2. AI strategy, both long and short term, begins with the use cases, the business applications. Manufacturers need to ask where they want to use AI and gather these use cases together and prioritising projects based on a balance of expected impact and complexity of implementation.
Of course, in addition to technology and business processes, people are at the heart of any successful technology adoption. AI teams need to be composed not only of data scientists, also data engineers and solution architects to enable their work, data stewards to ensure accuracy, and increasingly so call “Analytics/AI translators” who are able to communicate with business leaders and technology experts. Culture is also key, and manufacturers need to enable a data and AI-driven culture, building trust in data and algorithms by educating their workforce about AI and its capabilities, how best to extract value. It’s not just the positive of course, but also the risks and limitations, as these when encountered without expectations having been set, can significantly impact willingness to invest.
What are the challenges when it comes to adopting AI and Big Data in manufacturing?
has shown that one of the major challenges to implementing AI is uncertainty around return on investment (ROI). As I said, there is significant investment required for a long term data and AI strategy to be successful, and expectations around the time to see tangible returns must be set realistically.
Many companies also struggle with the data side: collecting and supplying the data that an AI system needs to operate, and ensuring that it is accurate. Again, this speaks to the bigger investments required in digitisation.
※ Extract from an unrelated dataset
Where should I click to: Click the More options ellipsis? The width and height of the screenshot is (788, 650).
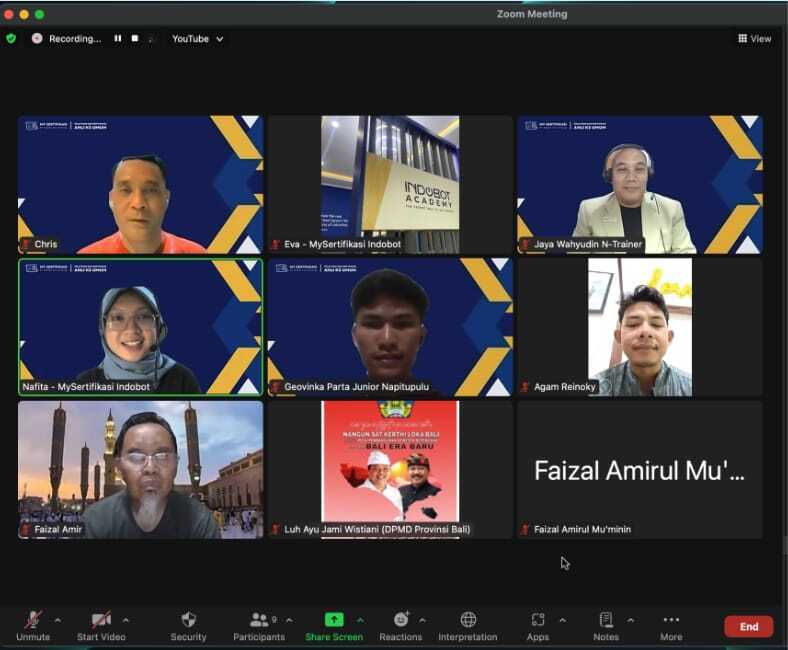tap(671, 620)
Some of the main challenges for manufacturing companies with implementing AI at a scale from our research include:
- 40% → Technologies not mature
- 40% → Workforce lacks skills to implement and manage AI
- 36% → Uncertain of return on investment
- 33% → Data is not mature yet
- 32% → lack of transparency and trust
- 24% → Work councils and labour unions
- 22% → Regulatory hurdles in home & important markets
One element highlighted here, particularly around lack of trust, and labour unions, is that AI is typically misrepresented in the media as “replacing” workers, and taking jobs. Yes, there are efficiency gains to be made from automation, as there have been since the first industrial revolution. But we believe that Data and AI are at their most valuable when they are used to augment workers, enhancing their abilities and the products being manufactured.
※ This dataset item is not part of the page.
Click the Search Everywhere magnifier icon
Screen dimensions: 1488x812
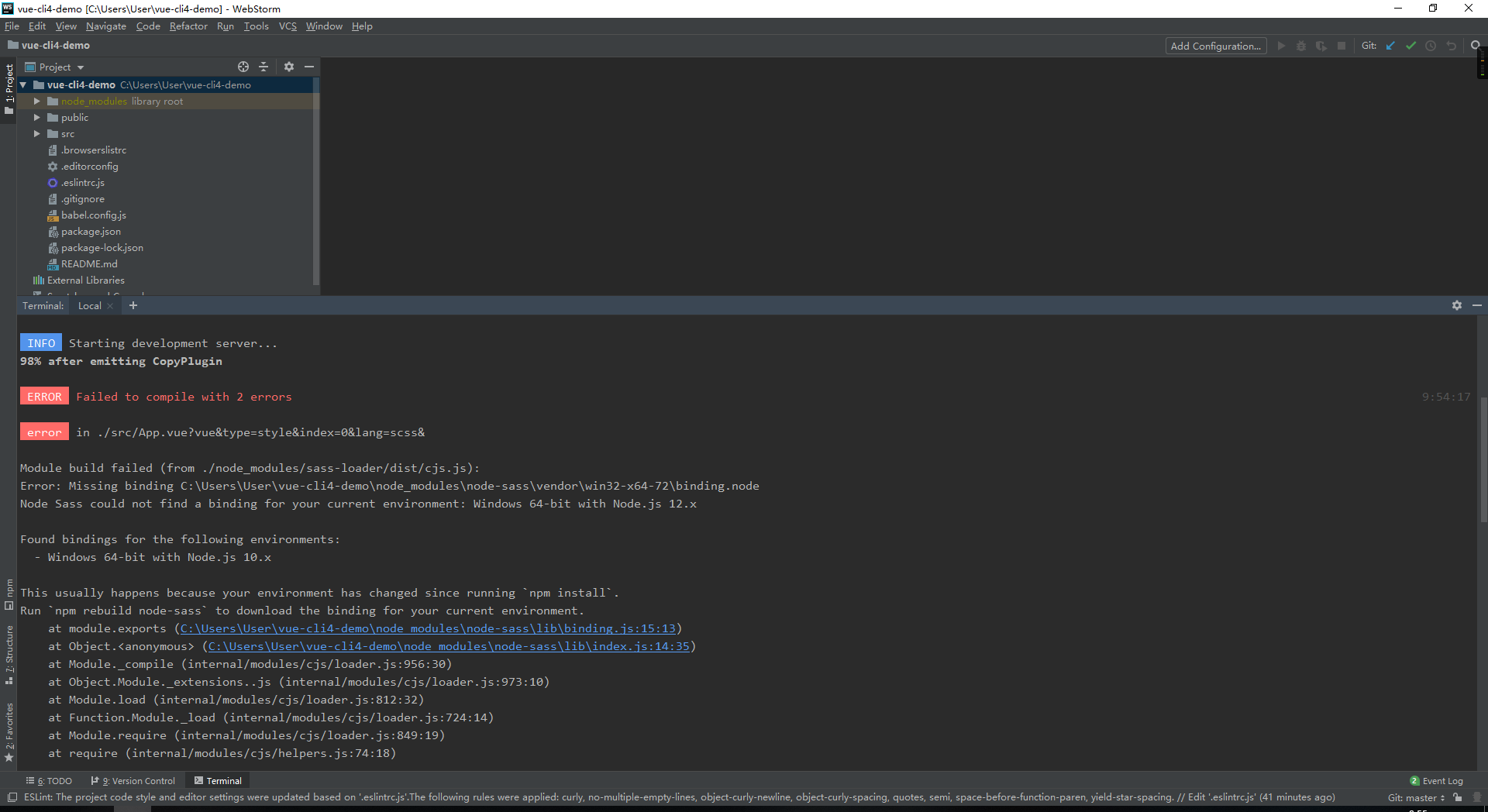[x=1476, y=46]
Another challenge we’re starting to see emerge is cyberattacks increasingly targeting interconnected equipment and machinery in smart factories. PwC recently hosted a webcast, in cooperation with the National Association of Manufacturers in the US and Microsoft to discuss this.
What are the current trends in AI and Big Data in manufacturing?
- We see companies putting slightly more focus on adding AI solutions to core production processes such as the engineering, and assembly and quality testing
- Safety is of significant importance, with techniques adopted in protocol adherence capabilities (for example maintaining safe distance from specific machinery) being adopted in more every day scenarios for COVID-19 protocol adherence
- There is considerable interest in predictive maintenance for large machinery involved in manufacturing processes, and also supply-chain optimisation
What do you see happening in the AI and Big Data industry in manufacturing in the next 12-18 months?
Honestly, I think we’ll see a continuance of where we’ve already been going for the last 12- 18 months. AI and data are already being used in manufacturing but this use doesn’t get as much attention in the media as, say, healthcare, but the success stories are there, and they will continue as operations continue their digital journeys.